• [SOURCE PASSAGE]
Nigeria’s pharmacist council begins trial of three members

Nigeria’s pharmacist council begins trial of three members

The Pharmacist Council of Nigeria (PCN) has commenced the trial of three pharmacists based on charges of various professional misconducts.

A disciplinary committee of PCN arraigned the accused persons at the council’s headquarters in Abuja on Monday.

The accused persons identified as Success Onaji, Chigozie Sunday, and Chinedum Okwum are representatives of drug manufacturing companies in the country.

The trio allegedly failed to remit large amounts of money realised from drugs released to them for sale, amongst other offences.

Speaking on the development, the chairman of the governing council of PCN, Ahmed Mora, said the offences will be met with corrective measures like delisting from the council for some time.

Unprofessional activities

Mr Mora said pharmacists engaging in unwholesome activities will be made to face the law.

“Pharmacists that have fallen short of the code of ethics and the profession are arraigned before the investigative panel to answer questions emanating from petitions from their employers or other parties that are supposed to enjoy their services as pharmacists,” he said.

He said pharmaceutical products have bearings between life and death which must be considered at all times.

He urged pharmacists to be professional in their dealings.

“As practitioners, we have to ensure competencies, expertise and proficiency of the profession at all levels.”

• [YOUR OBJECTIVE] Please continue the article on the Pharmacist Council of Nigeria's trial of three pharmacists, picking up after its final quoted sentence. The items that come next have nothing to do with the article.

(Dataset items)
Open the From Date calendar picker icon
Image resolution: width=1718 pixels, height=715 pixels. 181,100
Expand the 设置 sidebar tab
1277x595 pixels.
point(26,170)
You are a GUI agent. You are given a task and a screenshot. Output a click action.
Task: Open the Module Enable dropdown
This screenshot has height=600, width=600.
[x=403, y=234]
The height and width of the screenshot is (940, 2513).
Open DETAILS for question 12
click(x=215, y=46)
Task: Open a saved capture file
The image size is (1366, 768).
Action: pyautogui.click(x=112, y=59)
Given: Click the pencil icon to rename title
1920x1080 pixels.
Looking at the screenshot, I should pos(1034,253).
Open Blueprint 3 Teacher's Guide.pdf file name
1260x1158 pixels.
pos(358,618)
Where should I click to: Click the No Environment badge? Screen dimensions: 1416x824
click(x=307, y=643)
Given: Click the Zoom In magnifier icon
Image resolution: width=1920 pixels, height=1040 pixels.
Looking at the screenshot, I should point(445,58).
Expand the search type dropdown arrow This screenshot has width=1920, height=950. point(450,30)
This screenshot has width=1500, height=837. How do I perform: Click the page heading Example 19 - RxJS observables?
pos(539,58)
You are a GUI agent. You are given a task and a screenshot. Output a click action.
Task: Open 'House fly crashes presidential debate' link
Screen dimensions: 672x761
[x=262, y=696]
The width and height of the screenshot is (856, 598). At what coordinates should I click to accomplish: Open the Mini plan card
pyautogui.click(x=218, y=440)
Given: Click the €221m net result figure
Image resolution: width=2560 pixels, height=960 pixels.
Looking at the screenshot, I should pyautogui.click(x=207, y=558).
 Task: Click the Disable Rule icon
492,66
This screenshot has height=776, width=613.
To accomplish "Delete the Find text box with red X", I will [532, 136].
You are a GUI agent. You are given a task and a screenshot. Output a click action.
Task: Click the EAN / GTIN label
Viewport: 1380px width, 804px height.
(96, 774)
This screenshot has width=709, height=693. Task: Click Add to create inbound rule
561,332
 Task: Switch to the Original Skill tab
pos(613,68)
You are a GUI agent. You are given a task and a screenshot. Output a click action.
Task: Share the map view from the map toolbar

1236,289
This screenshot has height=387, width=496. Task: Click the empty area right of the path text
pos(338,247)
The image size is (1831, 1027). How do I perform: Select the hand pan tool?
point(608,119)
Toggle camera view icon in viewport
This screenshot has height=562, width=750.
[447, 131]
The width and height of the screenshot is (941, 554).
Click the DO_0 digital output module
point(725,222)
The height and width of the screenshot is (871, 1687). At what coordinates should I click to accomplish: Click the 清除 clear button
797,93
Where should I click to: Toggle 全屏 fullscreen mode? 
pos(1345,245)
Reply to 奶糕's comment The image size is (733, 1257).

• [OUTPUT FOR THIS EXERCISE]
Disciplinary tribunal

The governing council of PCN also inaugurated the disciplinary tribunal to ensure discipline and adherence to ethics of the profession.

Mr Mora said the inauguration was necessary to caution pharmacists who have deviated from the code of conduct and ethics of the profession.

He said the post-inaugural meeting of the governing council, held on 9 June, 2020, approved the constitution of the membership of the disciplinary committee.

“Today we inaugurated the disciplinary council which was reconstituted last year, unfortunately, we could not sit as a tribunal because we can only sit after the investigative panel has done its work and refer cases to the disciplinary tribunal.

“For five years until last year, there was no council in place so the disciplinary tribunal of the council was not sitting, and so there are cases that had to be started afresh by the investigative panel who sat at least twice between last year and early this year,” he said.

The disciplinary tribunal is a standing committee of the PCN as mentioned in the Decree 91 of 1992.